In the coming years as well, PepsiCo will maintain or increase that rate of support to maintain ad spending as a particular percentage of revenue.

According to an analysis from Jefferies & Co. as a percentage of sales Coca-Cola spent 8 per cent on marketing in 2010 while PepsiCo spent just 3 per cent on its beverage brands.

PepsiCo CEO Indra Nooyi is looking to boost U.S. beverage sales and regain market share from Coca-Cola.

It is reported that the additional spending will focus on a dozen core brands like Pepsi, Gatorade, Tropicana, Mtn Dew, Sierra Mist, Lipton, Mirinda, Lay?s, Sun Chips, Cheetos, Doritos and Quaker rather than spreading it across a wide swathe of its beverage and snack brands.

PepsiCo said it will reduce the number of agency partners in the beverages section from 150 to 50 in order to make way for the new investments. Currently TBWA /Chiat/Day manages the Pepsi trademark in the U.S. as well as Gatorade and Tostitos. BBDO works with Mountain Dew and remains involved with the Pepsi trademark globally. Goodby Silverstein & Partners handles Cheetos and Doritos while Energy BBDO is responsible for Lay?s and Sun Chips.
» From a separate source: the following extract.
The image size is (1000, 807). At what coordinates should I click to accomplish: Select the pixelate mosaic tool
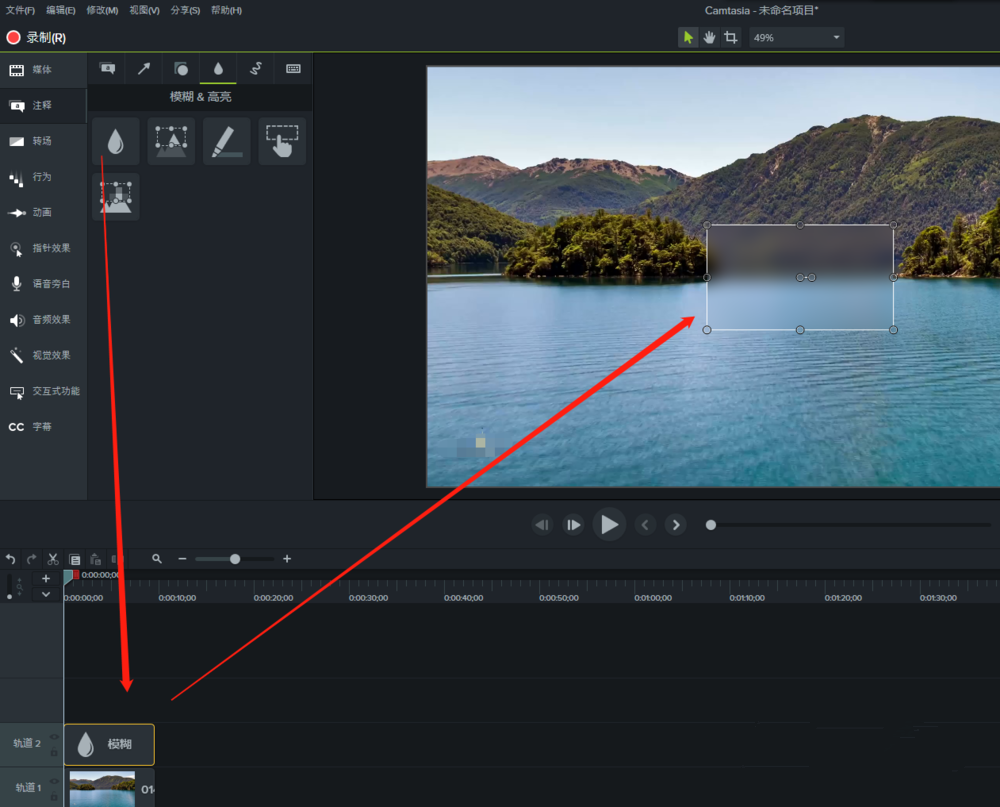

The company recently added Brad Jakeman as president-global enjoyment and chief creative officer and Lorraine Hansen as senior VP-global hydration.

It has also been reported that the company is in plans to lay off 8,700 employees or about 3 per cent of PepsiCo ?s global workforce across 30 countries. The company says it will reduce costs by an incremental $1.5 billion in the next three years with $500 million in savings each year.